» **Records to use**:
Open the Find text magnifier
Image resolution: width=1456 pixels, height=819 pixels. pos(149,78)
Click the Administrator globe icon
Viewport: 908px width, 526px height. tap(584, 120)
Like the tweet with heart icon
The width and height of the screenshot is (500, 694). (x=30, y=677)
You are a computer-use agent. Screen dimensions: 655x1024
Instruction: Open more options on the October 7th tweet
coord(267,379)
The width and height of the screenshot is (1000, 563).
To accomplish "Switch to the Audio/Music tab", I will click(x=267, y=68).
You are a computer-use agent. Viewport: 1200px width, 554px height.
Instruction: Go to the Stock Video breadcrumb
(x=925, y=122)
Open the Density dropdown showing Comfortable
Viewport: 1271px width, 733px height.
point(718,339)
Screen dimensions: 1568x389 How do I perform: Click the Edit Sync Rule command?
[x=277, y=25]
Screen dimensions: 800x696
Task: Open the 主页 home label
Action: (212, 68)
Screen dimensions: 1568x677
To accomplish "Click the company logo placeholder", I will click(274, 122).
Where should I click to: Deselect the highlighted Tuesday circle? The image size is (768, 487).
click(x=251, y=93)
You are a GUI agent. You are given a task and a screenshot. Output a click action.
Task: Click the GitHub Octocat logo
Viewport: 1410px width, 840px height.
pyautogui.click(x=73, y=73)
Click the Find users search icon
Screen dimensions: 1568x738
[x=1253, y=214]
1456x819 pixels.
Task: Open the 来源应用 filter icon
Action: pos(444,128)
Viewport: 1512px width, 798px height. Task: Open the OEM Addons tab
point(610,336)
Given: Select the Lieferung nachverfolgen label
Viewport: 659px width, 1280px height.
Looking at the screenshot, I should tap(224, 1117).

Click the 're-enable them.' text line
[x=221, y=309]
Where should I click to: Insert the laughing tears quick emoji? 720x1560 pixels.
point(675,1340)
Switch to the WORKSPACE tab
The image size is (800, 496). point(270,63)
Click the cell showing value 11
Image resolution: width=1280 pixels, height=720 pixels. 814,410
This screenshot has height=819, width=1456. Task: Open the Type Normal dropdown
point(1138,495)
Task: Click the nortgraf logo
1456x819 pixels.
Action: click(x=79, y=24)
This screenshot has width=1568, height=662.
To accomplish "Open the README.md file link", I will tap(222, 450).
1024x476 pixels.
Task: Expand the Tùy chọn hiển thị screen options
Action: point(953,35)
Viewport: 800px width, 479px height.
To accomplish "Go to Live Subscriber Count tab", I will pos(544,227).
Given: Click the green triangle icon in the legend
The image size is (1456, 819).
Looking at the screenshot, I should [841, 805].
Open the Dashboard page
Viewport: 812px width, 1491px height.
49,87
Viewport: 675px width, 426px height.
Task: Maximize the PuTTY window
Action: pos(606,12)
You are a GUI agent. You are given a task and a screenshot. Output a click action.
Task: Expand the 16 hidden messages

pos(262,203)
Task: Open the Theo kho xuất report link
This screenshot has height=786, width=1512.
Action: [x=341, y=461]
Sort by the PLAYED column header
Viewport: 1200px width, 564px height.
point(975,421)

» **Task**: Copy out the part of the records that opens with the line containing "Where should I click to: Deselect" and closes with the line containing "[x=221, y=309]", keeping every line exactly the same.

» **Task output**:
Where should I click to: Deselect the highlighted Tuesday circle? The image size is (768, 487).
click(x=251, y=93)
You are a GUI agent. You are given a task and a screenshot. Output a click action.
Task: Click the GitHub Octocat logo
Viewport: 1410px width, 840px height.
pyautogui.click(x=73, y=73)
Click the Find users search icon
Screen dimensions: 1568x738
[x=1253, y=214]
1456x819 pixels.
Task: Open the 来源应用 filter icon
Action: pos(444,128)
Viewport: 1512px width, 798px height. Task: Open the OEM Addons tab
point(610,336)
Given: Select the Lieferung nachverfolgen label
Viewport: 659px width, 1280px height.
Looking at the screenshot, I should tap(224, 1117).

Click the 're-enable them.' text line
[x=221, y=309]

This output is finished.